Problem to solve » Copy the records word for word, starting at the line that contains "You are a GUI" and stopping after the line that contains "The image size is (876, 876).". Leave the pictures out of your copy.

Dataset excerpts »

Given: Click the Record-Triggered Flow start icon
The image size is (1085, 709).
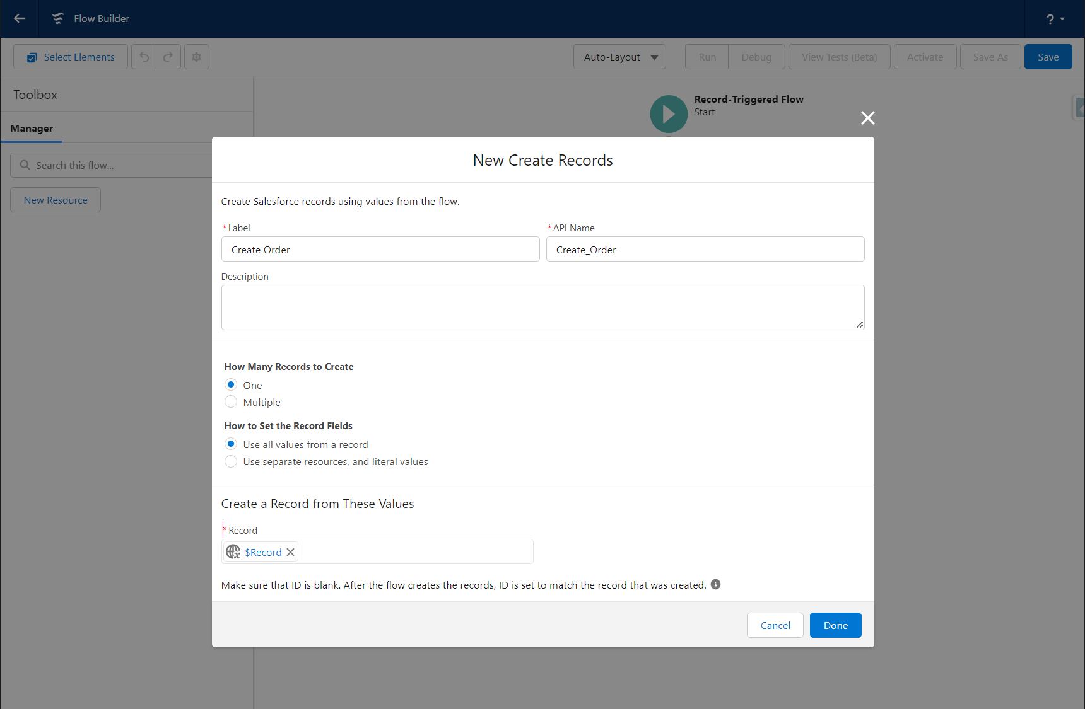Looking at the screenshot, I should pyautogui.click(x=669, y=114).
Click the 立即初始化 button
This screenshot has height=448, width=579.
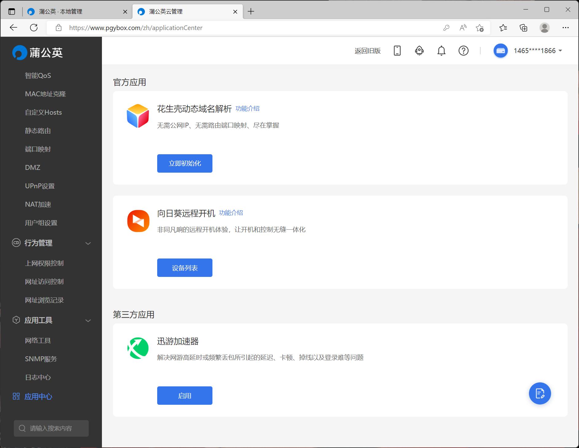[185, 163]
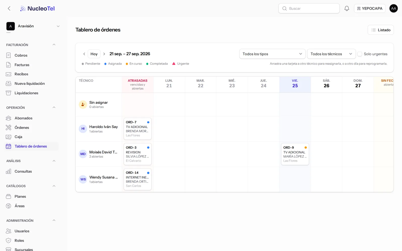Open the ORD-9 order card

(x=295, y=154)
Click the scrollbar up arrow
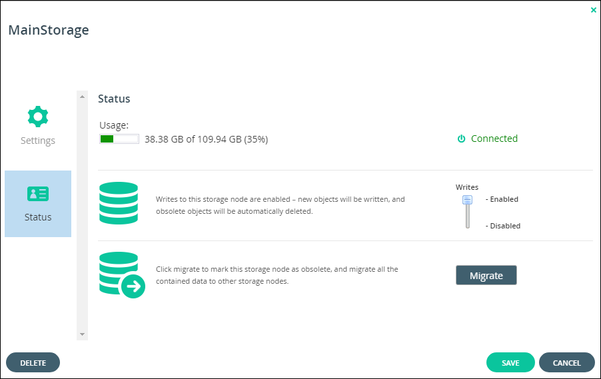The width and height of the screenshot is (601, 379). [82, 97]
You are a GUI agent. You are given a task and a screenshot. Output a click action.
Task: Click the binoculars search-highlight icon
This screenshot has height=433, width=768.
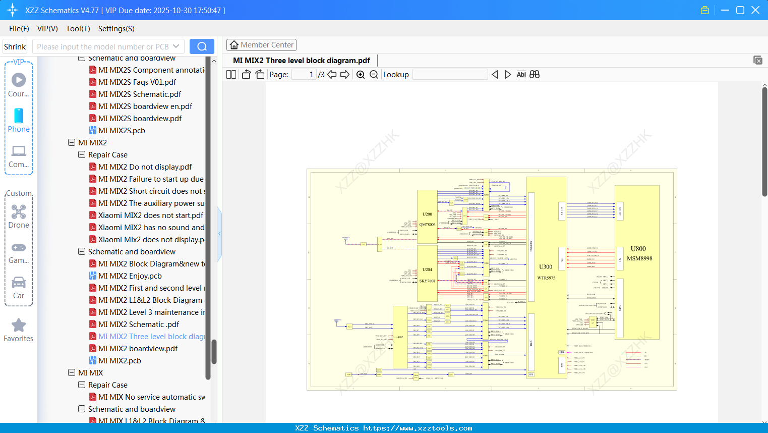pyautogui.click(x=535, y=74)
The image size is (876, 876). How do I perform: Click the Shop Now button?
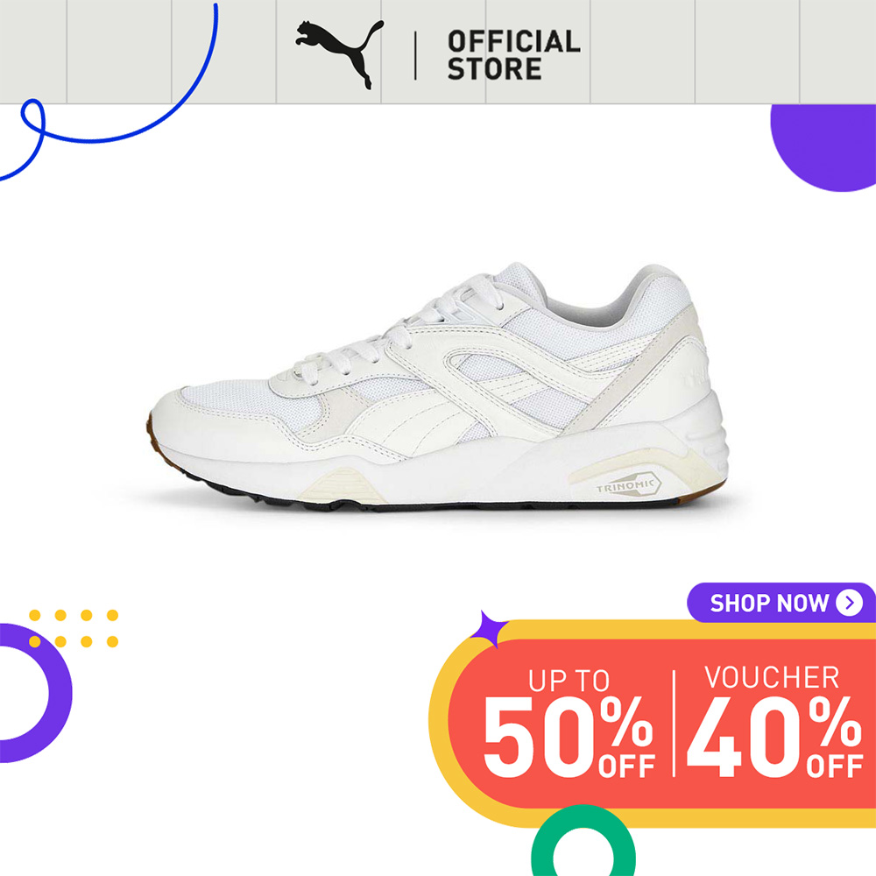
--
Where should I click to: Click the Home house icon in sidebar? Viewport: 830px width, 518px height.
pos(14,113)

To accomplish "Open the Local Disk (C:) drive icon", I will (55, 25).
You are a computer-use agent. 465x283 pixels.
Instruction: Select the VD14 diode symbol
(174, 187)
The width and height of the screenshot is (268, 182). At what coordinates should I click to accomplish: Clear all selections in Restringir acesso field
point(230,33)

Response for this exercise »
You are a GUI agent. You are given a task and a screenshot. Output a click action.
Task: Click the binoculars search-highlight icon
This screenshot has height=433, width=768.
pyautogui.click(x=535, y=74)
The image size is (876, 876). How do I perform: Click the Shop Now button?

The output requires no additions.